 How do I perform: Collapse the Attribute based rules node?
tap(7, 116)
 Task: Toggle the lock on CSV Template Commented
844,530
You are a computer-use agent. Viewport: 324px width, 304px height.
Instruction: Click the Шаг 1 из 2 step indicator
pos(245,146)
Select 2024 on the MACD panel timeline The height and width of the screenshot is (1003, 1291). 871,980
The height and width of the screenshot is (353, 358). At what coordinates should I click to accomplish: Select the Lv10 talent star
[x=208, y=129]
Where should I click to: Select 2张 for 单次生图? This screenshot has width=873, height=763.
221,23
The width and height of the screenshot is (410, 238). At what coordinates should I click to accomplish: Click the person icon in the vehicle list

▶ EXERCISE: Reproduce all of the records above, putting "screen capture" wherever "screenshot" appears and keeping every other character the same.

▶ TASK OUTPUT:
 How do I perform: Collapse the Attribute based rules node?
tap(7, 116)
 Task: Toggle the lock on CSV Template Commented
844,530
You are a computer-use agent. Viewport: 324px width, 304px height.
Instruction: Click the Шаг 1 из 2 step indicator
pos(245,146)
Select 2024 on the MACD panel timeline The height and width of the screen capture is (1003, 1291). 871,980
The height and width of the screen capture is (353, 358). At what coordinates should I click to accomplish: Select the Lv10 talent star
[x=208, y=129]
Where should I click to: Select 2张 for 单次生图? This screen capture has width=873, height=763.
221,23
The width and height of the screen capture is (410, 238). At what coordinates should I click to accomplish: Click the person icon in the vehicle list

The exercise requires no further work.